对于登录用户则用用户名作为key。强制匿名用户登录是防止恶意访问的一种有效手段，但不可能真正做到限制访问（多账户分段访问）

# 频率组件
import time

Frequent_user_record = {}
from rest_framework.exceptions import Throttled


class Throttles():
    def __init__(self):
        self.interval = 1 * 5  # 间隔1分钟
        self.num = 2  # 可以访问2次
        self.history = None
        self.now = 0

    def allow_request(self, request, *args, **kwargs):
        self.now = time.time()
        remote_addr = request._request.META.get("REMOTE_ADDR")
        remote_addr_obj = Frequent_user_record.get(remote_addr, None)
        if not remote_addr_obj:
            Frequent_user_record[remote_addr] = [time.time(), ]
            return True
        self.history = Frequent_user_record[remote_addr]

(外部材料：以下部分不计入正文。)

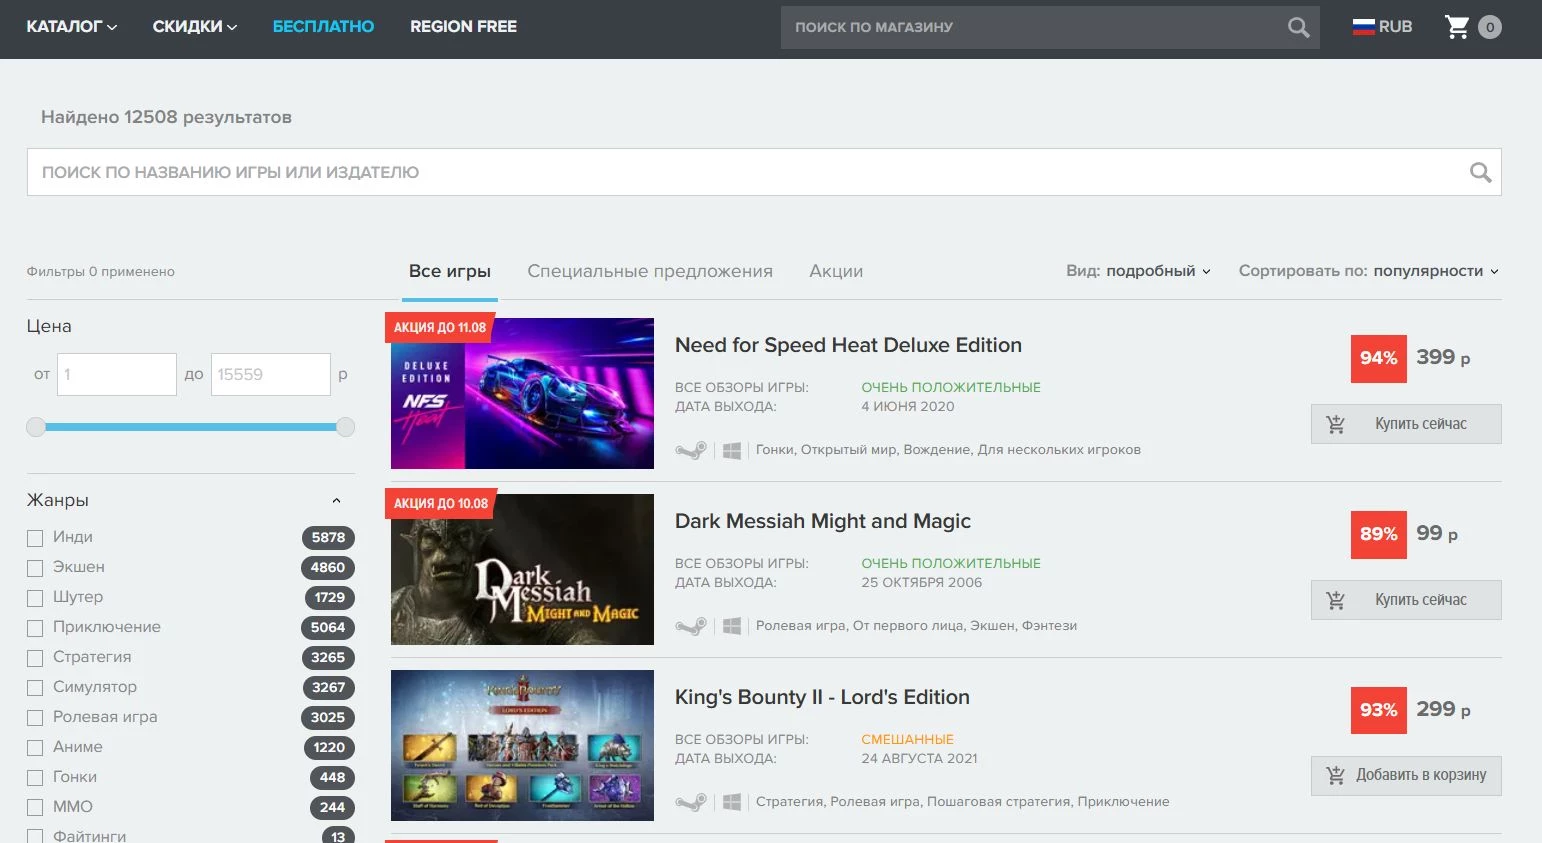Click Купить сейчас for Dark Messiah
Screen dimensions: 1542x843
click(x=1405, y=599)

        while self.history and time.time() - self.history[-1] > self.interval:
            Frequent_user_record[remote_addr].pop()

        if len(self.history) < self.num:
            Frequent_user_record[remote_addr].insert(0, self.now)
            return True
        else:
            return False

    def wait(self):
        return self.interval - (self.now - self.history[-1])

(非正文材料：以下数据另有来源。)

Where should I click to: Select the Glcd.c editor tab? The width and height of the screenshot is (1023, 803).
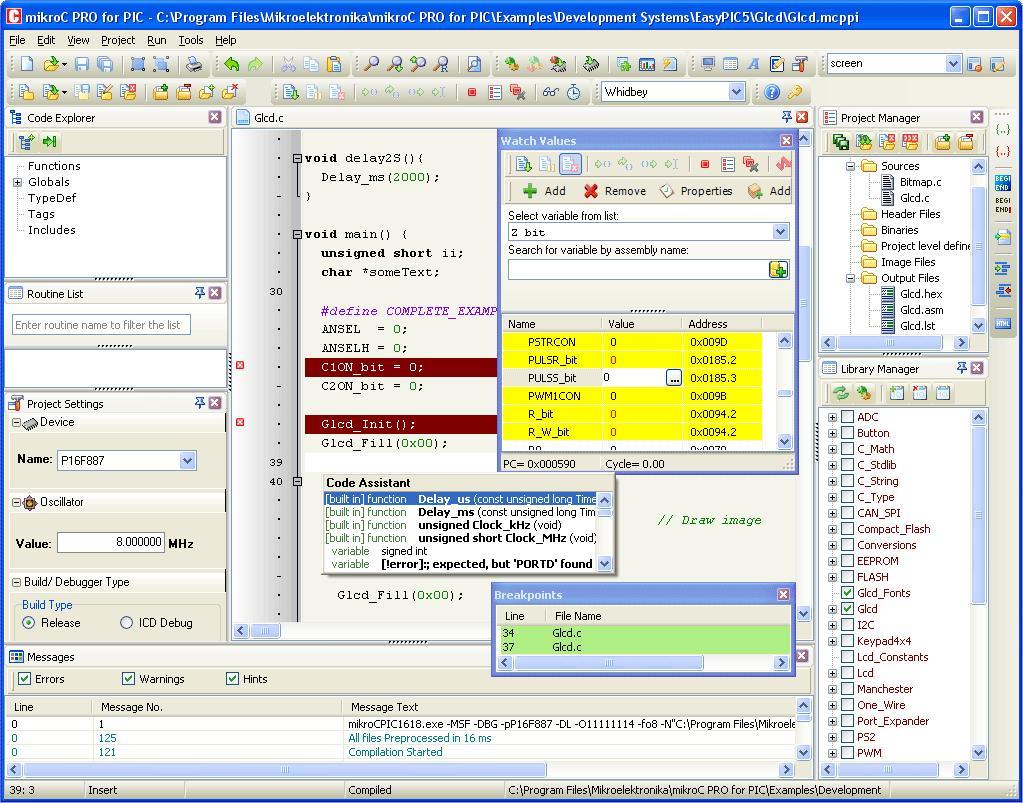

class PublisherDtailViewSet(APIView):
    authentication_classes = [serializers.AuthToken,]
    # permission_classes = [serializers.SVIPermision,]
    throttle_classes = [serializers.Throttles,]
    def get(self, request, pk):
        # print("dididi",request.user)
        # print("didid",request.auth)
        publisher = models.Publisher.objects.filter(pk=pk)
        bs = serializers.PublisherModelSerializers(publisher, many=True)
        return Response(bs.data)